Kondisi ini sangat kontras dengan alokasi dana pendidikan untuk Aceh. Sejak tahun 2002, Pemerintah Pusat mengalokasikan dana pendidikan untuk daerah Aceh yang berselimutkan konflik ini, sebanyak Rp. 700 miliar. Sebuah angka yang fantastis dan tidak kecil. Namun, dalam pengelolaan, dana pendidikan ini tidak sepenuhnya dianggarkan untuk pos Dinas Pendidikan Nasional Aceh. Tapi juga bertebaran di beberapa dinas lainnya. Sebut saja misalnya Dinas Pemuda dan Olah Raga. Alasan “penyimpanan” di Dispora ini, karena Dinas ini juga mengelola pendidikan. Memang, Dispora juga menyelengarakan pendidikan, yaitu pendidikan yang dikhususkan untuk peningkatan mutu olah raga Aceh. Tapi, bukankah itu menjadi kewenangan Dinas Pendidikan Nasional?

Menurut Gubernur Abdullah Puteh, Aceh sudah menyiapkan dana yang tidak terbatas untuk pembangunan sektor pendidikan. "Pemulihan Aceh melibatkan pemerintah pusat dan pemerintah daerah tingkat I dan II sehingga kami mendapat bantuan dana dari APBN dan dari sektor migas. Dari Rp 2,5 triliun dana migas, 30 persennya kita anggarkan untuk pendidikan. Jadi, sekitar 700 miliar. Saya rasa itu cukup. Apalagi ditambah dana pendidikan kita Rp 200 miliar," kata Puteh.

Nah, tragisnya, dana sebanyak itu banyak dialihkan untuk kepentingan lainnya. Sebut saja misalnya kejadian baru-baru ini. Pemda Aceh, atas nama pengembangan budaya Aceh mengambil alokasi dana pendidikan mencapai Rp. 12 miliar. Uang sebanyak itu, digunakan untuk pembangunan lokasi Pekan Kebudayaan Aceh (PKA) IV yang diberi nama Taman Ratu Safiatuddin. Ironisnya lagi, pengalihan fungsi dana pendidikan itu, mendapat restu dari kalangan Dewan.

Banyak pihak yang menyatakan keberangannya atas pengalihan fungsi dana yang seharusnya digunakan untuk mencerdaskan anak Aceh dan membangun sarana pendidikan yang memadai.

Rabithah Thaliban Aceh (RTA) dan Nasir Djamil adalah beberapa untuk menempatkan mereka pada posisi yang menolak penggunaan dana pendidikan untuk PKA.

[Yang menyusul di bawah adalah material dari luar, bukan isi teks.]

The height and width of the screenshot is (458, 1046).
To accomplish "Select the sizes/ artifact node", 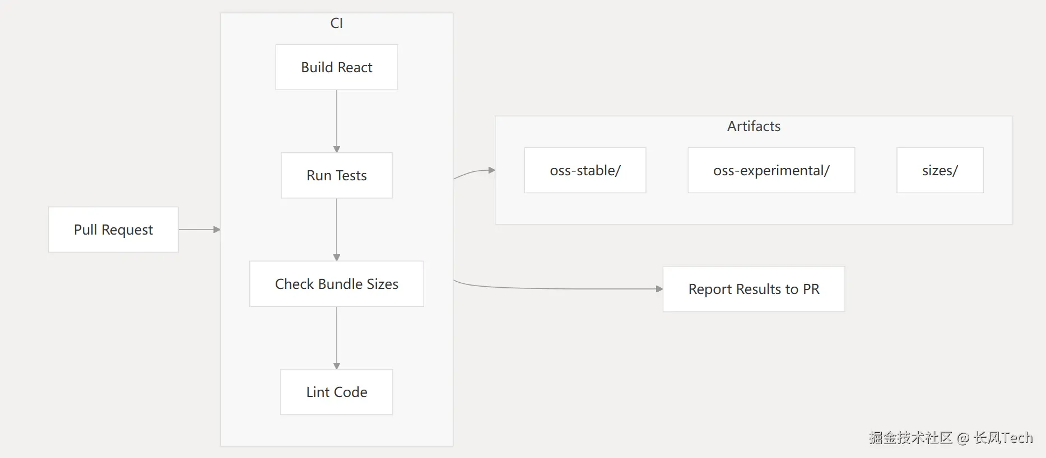I will coord(940,170).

Seperti pernah diberitakan situs ini, RTA melalui Tgk Faisal Ali (Rais Am/Ketua Umum), menentang pengalihan alokasi dana ini. Bahkan, pihaknya mendesak untuk segera dilakukan pembangun kembali sekolah-sekolah yang rusak selama konflik. “Dana sekitar Rp 11 miliar lebih itu kan seharusnya bisa dipakai untuk hal-hal yang mendesak. Kami pikir PKA tidak begitu mendesak,” timpal Faisal.

Sementara Nasir Djamil, anggota DPRD yang dikenal vokal Senin (9/8) mempertanyakan soal pengalihan dana pendidikan sebesar Rp 10 miliar yang dipakai membiayai PKA. Pasalnya, sumber dana yang dipakai tidak sesuai jalurnya. Sikap itu telah pula disampaikan Nasir dalam rapat paripurna DPRD NAD, hari Senin (8/9).

Menurut Nasir, sikapnya ini bukan berarti dia tidak setuju dengan pergelaran yang membangkitkan kembali kebudayaan Aceh. Tapi menurutnya, pengalihan dana pendidikan itu bisa disebut “pemerkosaan” terhadap dana yang seharusnya dipakai untuk membangun sumber daya manusia Aceh.

“Saya menyesali pengalihan dana pendidikan untuk membiayai PKA IV. Ini bukan berarti saya tidak setuju dengan PKA. Tetapi kenapa kita harus “memperkosa” dana yang seharusnya untuk membangun manusia, malah mendirikan bangunan dengan batu-bata,” tukas Nasir.

“Adanya pengalihan dana pendidikan itu, setidaknya berusaha mendramatisir antara dunia pendidikan dengan budaya,” katanya.

Sementara Badan Pusat Statistik Aceh tahun 2003 melaporkan masih banyak masyarakat Tanah Rencong yang belum bisa membaca dan menulis. Dari data tersebut setidaknya ada 267 ribu atau 6,35 persen penduduk negeri Serambi Makkah ini yang buta huruf.

Sedangkan dana pendidikan dari bagi hasil migas dengan pemerintah pusat dialokasikan sebesar Rp 700 miliar setiap tahunnya. Pemda NAD mengalokasikan pula dana cadangan setiap tahunnya, untuk tahun 2002 sebesar Rp 40 miliar, dan tahun 2003 berjumlah Rp 70 miliar.

***
Sampai berita ini diturunkan, pelajar MIN Bungcala masih berkutat dengan proses belajar-mengajar di teras sekolah, yang beralaskan tikar lusuh. Sesekali, terik mentari ikut membakar proses belajar-mengajar itu.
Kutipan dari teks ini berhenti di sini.